Я.А. Пляйс отмечает, что огромные ресурсы России с избытком компенсируют сложности, проистекающие от климата, полиэтничного состава, размеров территории и т.д. “Лишь неадекватные экономические и общественные устройства мешают нам быстро прогрессировать”. Современная экономика требует инициативного индивида. Это означает, что демократизация — неизбежность. “Укрепление государства” — путь в лучшем случае в такой же тупик, в котором оказались в XVIII веке Китай или Турция, в худшем — к катастрофе. Даже и выборов недостаточно. “Если народ не будет принимать участия в управлении государством, но будет иметь право лишь бросать бюллетени в урну, он никогда не станет субъектом политического процесса” (В.И. Коваленко).

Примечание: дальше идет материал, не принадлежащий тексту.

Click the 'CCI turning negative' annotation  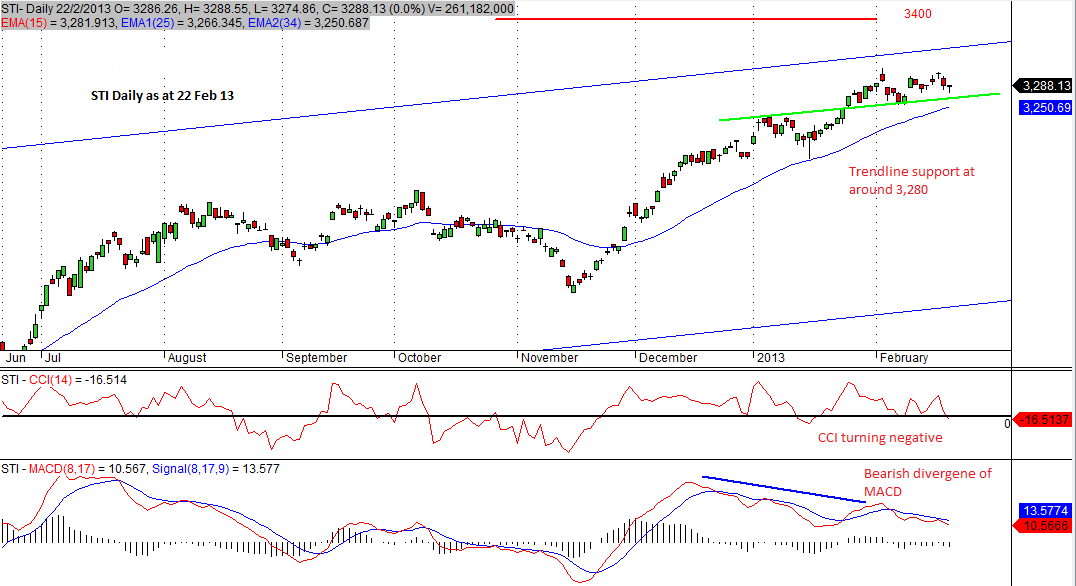[875, 437]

Сверху могут говорить что угодно о борьбе с коррупцией — без демократизации общества, реальной независимости суда и СМИ такая борьба невозможна. Причем, судя по опросам, данные которых приводятся Е.Д. Богатыревым, чиновники понимают это даже лучше остальных граждан (34% и 20—29% соответственно). Может быть, публикация сборников серии — результат усилий той доли аппарата управления, которая чувствует, что так дальше нельзя, что без сотрудничества с обществом невозможно. Но здесь необходимы гораздо большие шаги навстречу обществу, чем две противоречивые книги.
Пока что вектор развития политики в России таков, что вопросы, которым посвящена серия, могут отойти в область теоретических умствований и изучения зарубежного опыта, которым Россия в очередной раз не смогла воспользоваться.